▶ _Given task_: Recast every line of the records below as a Markdown table with two columns, "Row" and "Record text": number the rows consecutively and omit blank lines.

* begin *

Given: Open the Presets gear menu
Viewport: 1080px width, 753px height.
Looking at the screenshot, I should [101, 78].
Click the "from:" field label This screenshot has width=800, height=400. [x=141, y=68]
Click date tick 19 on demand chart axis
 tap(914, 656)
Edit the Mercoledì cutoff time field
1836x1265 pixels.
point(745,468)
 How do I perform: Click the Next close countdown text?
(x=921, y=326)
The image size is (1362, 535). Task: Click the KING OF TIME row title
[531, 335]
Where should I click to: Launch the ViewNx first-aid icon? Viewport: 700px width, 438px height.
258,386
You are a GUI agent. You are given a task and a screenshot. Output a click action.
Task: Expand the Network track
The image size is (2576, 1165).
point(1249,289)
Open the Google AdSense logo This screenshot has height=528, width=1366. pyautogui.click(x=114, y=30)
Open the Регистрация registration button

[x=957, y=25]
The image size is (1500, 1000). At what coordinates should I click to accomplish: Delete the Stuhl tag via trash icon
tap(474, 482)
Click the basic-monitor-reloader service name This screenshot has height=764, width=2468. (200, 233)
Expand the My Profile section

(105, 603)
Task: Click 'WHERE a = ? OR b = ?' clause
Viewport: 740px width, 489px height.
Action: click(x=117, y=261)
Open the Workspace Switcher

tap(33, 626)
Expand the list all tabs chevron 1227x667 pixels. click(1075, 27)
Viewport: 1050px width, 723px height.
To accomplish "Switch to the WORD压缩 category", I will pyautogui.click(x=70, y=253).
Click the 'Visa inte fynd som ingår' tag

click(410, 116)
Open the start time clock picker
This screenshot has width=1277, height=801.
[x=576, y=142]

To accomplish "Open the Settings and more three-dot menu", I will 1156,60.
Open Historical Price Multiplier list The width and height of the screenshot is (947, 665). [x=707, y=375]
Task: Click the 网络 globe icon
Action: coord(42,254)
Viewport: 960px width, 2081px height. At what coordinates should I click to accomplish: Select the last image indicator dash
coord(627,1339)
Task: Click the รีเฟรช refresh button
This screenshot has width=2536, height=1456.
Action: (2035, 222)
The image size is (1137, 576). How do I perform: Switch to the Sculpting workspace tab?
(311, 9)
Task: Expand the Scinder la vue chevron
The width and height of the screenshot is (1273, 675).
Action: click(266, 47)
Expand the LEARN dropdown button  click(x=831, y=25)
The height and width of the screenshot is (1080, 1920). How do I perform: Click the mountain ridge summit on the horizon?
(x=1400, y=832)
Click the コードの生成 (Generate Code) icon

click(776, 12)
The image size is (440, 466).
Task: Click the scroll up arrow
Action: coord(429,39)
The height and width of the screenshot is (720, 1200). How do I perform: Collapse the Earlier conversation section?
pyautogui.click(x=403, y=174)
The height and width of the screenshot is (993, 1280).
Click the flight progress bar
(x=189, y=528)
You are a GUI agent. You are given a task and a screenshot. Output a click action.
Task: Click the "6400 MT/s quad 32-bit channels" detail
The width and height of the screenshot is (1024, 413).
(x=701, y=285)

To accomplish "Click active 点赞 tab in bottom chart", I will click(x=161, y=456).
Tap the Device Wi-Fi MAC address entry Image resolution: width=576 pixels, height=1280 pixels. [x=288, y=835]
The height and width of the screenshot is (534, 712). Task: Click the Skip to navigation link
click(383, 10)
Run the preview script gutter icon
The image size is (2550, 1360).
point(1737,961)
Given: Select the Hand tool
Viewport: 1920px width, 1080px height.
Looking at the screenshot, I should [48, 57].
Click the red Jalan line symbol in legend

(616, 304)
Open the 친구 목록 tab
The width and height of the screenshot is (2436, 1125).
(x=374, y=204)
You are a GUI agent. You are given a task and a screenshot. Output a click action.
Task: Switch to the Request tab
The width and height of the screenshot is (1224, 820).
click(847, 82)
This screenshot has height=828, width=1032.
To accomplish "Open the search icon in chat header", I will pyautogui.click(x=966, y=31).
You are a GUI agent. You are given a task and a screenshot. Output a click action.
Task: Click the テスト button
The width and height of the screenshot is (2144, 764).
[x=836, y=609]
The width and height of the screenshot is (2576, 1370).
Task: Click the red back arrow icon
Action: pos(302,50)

* end *

▶ _Correct answer_:
| Row | Record text |
|---|---|
| 1 | Given: Open the Presets gear menu |
| 2 | Viewport: 1080px width, 753px height. |
| 3 | Looking at the screenshot, I should [101, 78]. |
| 4 | Click the "from:" field label This screenshot has width=800, height=400. [x=141, y=68] |
| 5 | Click date tick 19 on demand chart axis |
| 6 |  tap(914, 656) |
| 7 | Edit the Mercoledì cutoff time field |
| 8 | 1836x1265 pixels. |
| 9 | point(745,468) |
| 10 |  How do I perform: Click the Next close countdown text? |
| 11 | (x=921, y=326) |
| 12 | The image size is (1362, 535). Task: Click the KING OF TIME row title |
| 13 | [531, 335] |
| 14 | Where should I click to: Launch the ViewNx first-aid icon? Viewport: 700px width, 438px height. |
| 15 | 258,386 |
| 16 | You are a GUI agent. You are given a task and a screenshot. Output a click action. |
| 17 | Task: Expand the Network track |
| 18 | The image size is (2576, 1165). |
| 19 | point(1249,289) |
| 20 | Open the Google AdSense logo This screenshot has height=528, width=1366. pyautogui.click(x=114, y=30) |
| 21 | Open the Регистрация registration button |
| 22 | [x=957, y=25] |
| 23 | The image size is (1500, 1000). At what coordinates should I click to accomplish: Delete the Stuhl tag via trash icon |
| 24 | tap(474, 482) |
| 25 | Click the basic-monitor-reloader service name This screenshot has height=764, width=2468. (200, 233) |
| 26 | Expand the My Profile section |
| 27 | (105, 603) |
| 28 | Task: Click 'WHERE a = ? OR b = ?' clause |
| 29 | Viewport: 740px width, 489px height. |
| 30 | Action: click(x=117, y=261) |
| 31 | Open the Workspace Switcher |
| 32 | tap(33, 626) |
| 33 | Expand the list all tabs chevron 1227x667 pixels. click(1075, 27) |
| 34 | Viewport: 1050px width, 723px height. |
| 35 | To accomplish "Switch to the WORD压缩 category", I will pyautogui.click(x=70, y=253). |
| 36 | Click the 'Visa inte fynd som ingår' tag |
| 37 | click(410, 116) |
| 38 | Open the start time clock picker |
| 39 | This screenshot has width=1277, height=801. |
| 40 | [x=576, y=142] |
| 41 | To accomplish "Open the Settings and more three-dot menu", I will 1156,60. |
| 42 | Open Historical Price Multiplier list The width and height of the screenshot is (947, 665). [x=707, y=375] |
| 43 | Task: Click the 网络 globe icon |
| 44 | Action: coord(42,254) |
| 45 | Viewport: 960px width, 2081px height. At what coordinates should I click to accomplish: Select the last image indicator dash |
| 46 | coord(627,1339) |
| 47 | Task: Click the รีเฟรช refresh button |
| 48 | This screenshot has width=2536, height=1456. |
| 49 | Action: (2035, 222) |
| 50 | The image size is (1137, 576). How do I perform: Switch to the Sculpting workspace tab? |
| 51 | (311, 9) |
| 52 | Task: Expand the Scinder la vue chevron |
| 53 | The width and height of the screenshot is (1273, 675). |
| 54 | Action: click(266, 47) |
| 55 | Expand the LEARN dropdown button  click(x=831, y=25) |
| 56 | The height and width of the screenshot is (1080, 1920). How do I perform: Click the mountain ridge summit on the horizon? |
| 57 | (x=1400, y=832) |
| 58 | Click the コードの生成 (Generate Code) icon |
| 59 | click(776, 12) |
| 60 | The image size is (440, 466). |
| 61 | Task: Click the scroll up arrow |
| 62 | Action: coord(429,39) |
| 63 | The height and width of the screenshot is (720, 1200). How do I perform: Collapse the Earlier conversation section? |
| 64 | pyautogui.click(x=403, y=174) |
| 65 | The height and width of the screenshot is (993, 1280). |
| 66 | Click the flight progress bar |
| 67 | (x=189, y=528) |
| 68 | You are a GUI agent. You are given a task and a screenshot. Output a click action. |
| 69 | Task: Click the "6400 MT/s quad 32-bit channels" detail |
| 70 | The width and height of the screenshot is (1024, 413). |
| 71 | (x=701, y=285) |
| 72 | To accomplish "Click active 点赞 tab in bottom chart", I will click(x=161, y=456). |
| 73 | Tap the Device Wi-Fi MAC address entry Image resolution: width=576 pixels, height=1280 pixels. [x=288, y=835] |
| 74 | The height and width of the screenshot is (534, 712). Task: Click the Skip to navigation link |
| 75 | click(383, 10) |
| 76 | Run the preview script gutter icon |
| 77 | The image size is (2550, 1360). |
| 78 | point(1737,961) |
| 79 | Given: Select the Hand tool |
| 80 | Viewport: 1920px width, 1080px height. |
| 81 | Looking at the screenshot, I should [48, 57]. |
| 82 | Click the red Jalan line symbol in legend |
| 83 | (616, 304) |
| 84 | Open the 친구 목록 tab |
| 85 | The width and height of the screenshot is (2436, 1125). |
| 86 | (x=374, y=204) |
| 87 | You are a GUI agent. You are given a task and a screenshot. Output a click action. |
| 88 | Task: Switch to the Request tab |
| 89 | The width and height of the screenshot is (1224, 820). |
| 90 | click(847, 82) |
| 91 | This screenshot has height=828, width=1032. |
| 92 | To accomplish "Open the search icon in chat header", I will pyautogui.click(x=966, y=31). |
| 93 | You are a GUI agent. You are given a task and a screenshot. Output a click action. |
| 94 | Task: Click the テスト button |
| 95 | The width and height of the screenshot is (2144, 764). |
| 96 | [x=836, y=609] |
| 97 | The width and height of the screenshot is (2576, 1370). |
| 98 | Task: Click the red back arrow icon |
| 99 | Action: pos(302,50) |